# The Big Green Egg Table



## CLKELLEY78 (Feb 12, 2008)

Does anyone have a Big Green Egg that they built a custom table for and can share a picture? I got the XL Egg back on X-Mas and have yet to use it because I don't have an idea for a table yet.


----------



## texwake (Aug 17, 2010)

I know its kindda hipster but you can get on pinterest and find tons of ideas on there, some with actual plans.


----------



## GT11 (Jan 1, 2013)

I am building mine in to my countertop in my outdoor kitchen. The thread is a few below this one. I am still waiting on granite but you can see the base I built. You just need a 1" air gap around the cooker and on mine, the height from the base where it sits to the counter top will be 11.5". I have the Primo so you will want to verify the height on yours. You do this by opening the lid and measuring from the bottom of the unit to the lowest point of the hinge.


----------



## mas360 (Nov 21, 2006)

Here is the site to check on green egg table.
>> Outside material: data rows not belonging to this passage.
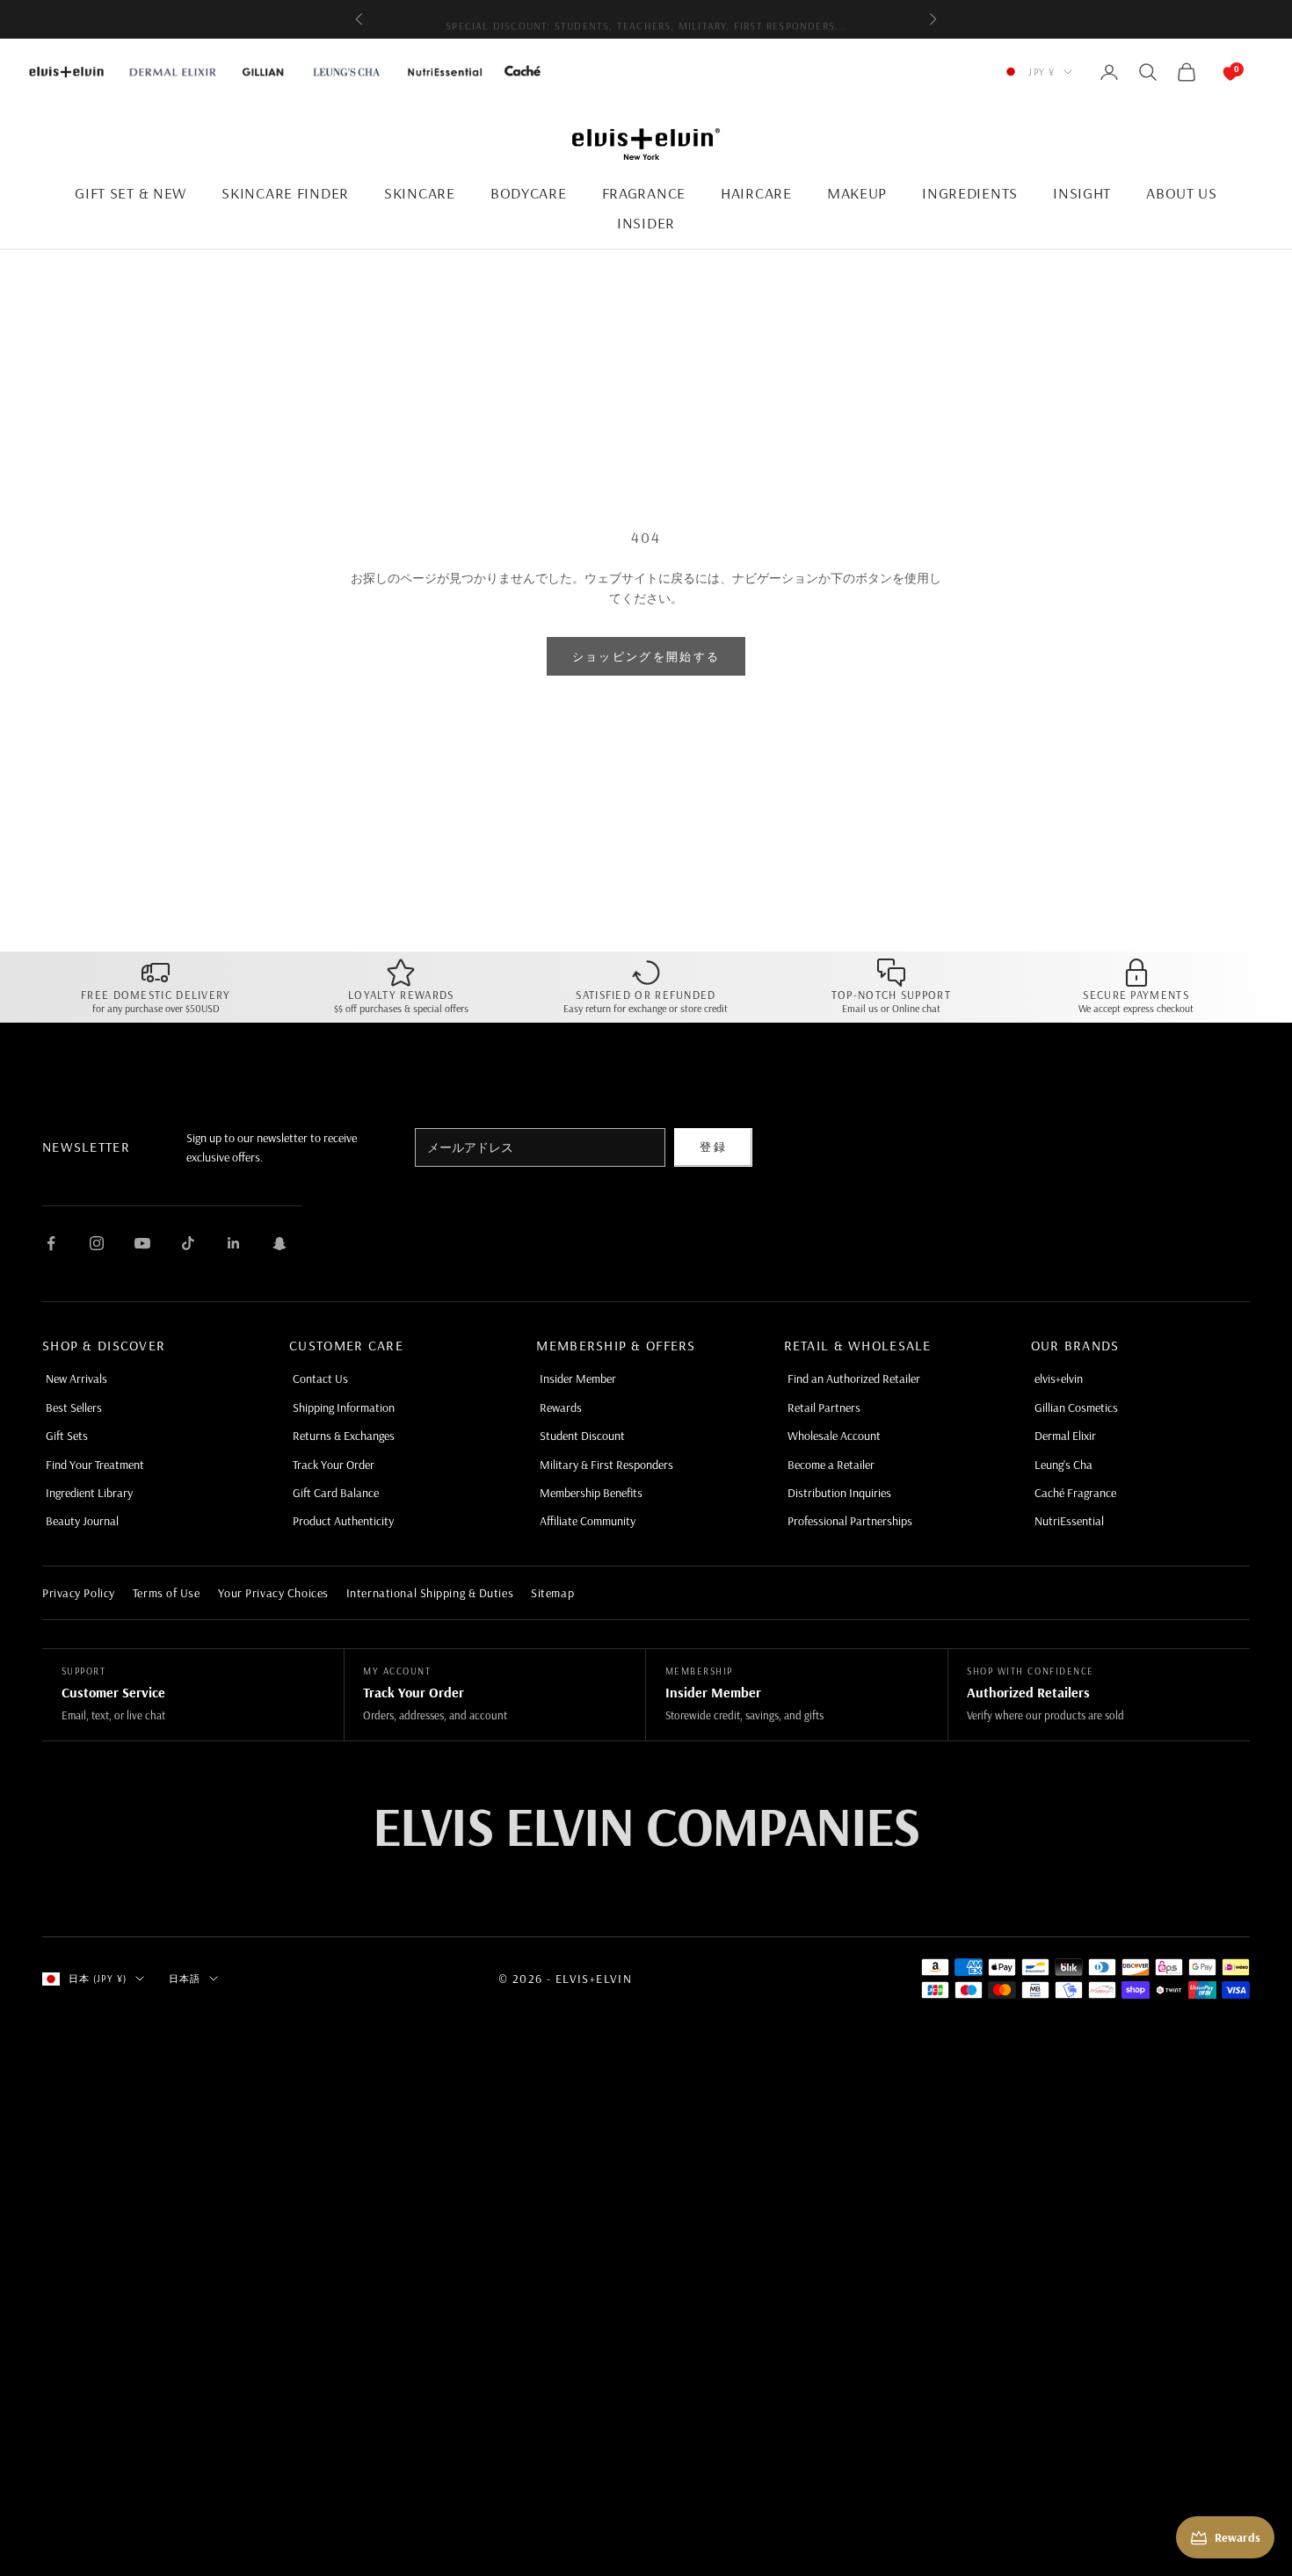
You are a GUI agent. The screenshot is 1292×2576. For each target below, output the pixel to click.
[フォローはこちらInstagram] (96, 1243)
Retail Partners (824, 1407)
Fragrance (644, 193)
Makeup (857, 193)
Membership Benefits (591, 1493)
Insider (646, 223)
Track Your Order (333, 1465)
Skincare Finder (285, 193)
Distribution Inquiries (839, 1493)
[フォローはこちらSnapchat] (279, 1243)
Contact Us (320, 1378)
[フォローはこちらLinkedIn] (234, 1243)
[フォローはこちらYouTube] (142, 1243)
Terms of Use (166, 1593)
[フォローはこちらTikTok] (188, 1243)
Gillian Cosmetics (1076, 1407)
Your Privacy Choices (273, 1593)
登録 (713, 1147)
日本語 (184, 1978)
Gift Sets (67, 1436)
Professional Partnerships (850, 1521)
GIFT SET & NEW (130, 193)
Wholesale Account (834, 1436)
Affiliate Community (587, 1521)
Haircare (756, 193)
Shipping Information (344, 1407)
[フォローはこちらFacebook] (51, 1243)
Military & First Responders (606, 1465)
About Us (1181, 193)
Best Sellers (74, 1407)
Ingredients (970, 193)
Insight (1082, 193)
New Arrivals (76, 1378)
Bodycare (528, 193)
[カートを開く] (1213, 72)
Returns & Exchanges (344, 1436)
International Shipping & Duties (429, 1593)
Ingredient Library (89, 1493)
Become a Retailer (831, 1465)
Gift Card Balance (336, 1493)
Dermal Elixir (1065, 1436)
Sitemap (552, 1593)
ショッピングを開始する (646, 656)
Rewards (561, 1407)
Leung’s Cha (1063, 1465)
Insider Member (578, 1378)
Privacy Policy (78, 1593)
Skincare (419, 193)
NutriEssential (1069, 1521)
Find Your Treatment (95, 1465)
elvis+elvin (1058, 1378)
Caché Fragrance (1075, 1493)
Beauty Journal (82, 1521)
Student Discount (582, 1436)
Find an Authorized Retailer (854, 1378)
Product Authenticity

http://www.nakedwhiz.com/TableGallery/tables.htm?I23


----------



## ShalloWateReds (May 27, 2009)

mas360 said:


> Here is the site to check on green egg table.
> 
> http://www.nakedwhiz.com/TableGallery/tables.htm?I23


Wow. If you can't find some good ideas on those 29 pages, you aren't trying! Thanks for sharing.


----------



## DGAustin (Jun 5, 2005)

Built this table for my son-in-law. It sits on a piece of ceramic tile.


----------



## fishingcacher (Mar 29, 2008)

https://www.google.com/search?q=big...ved=0CAcQ_AUoAmoVChMItfyJ2vH6xgIVhDOICh1zRAi4


----------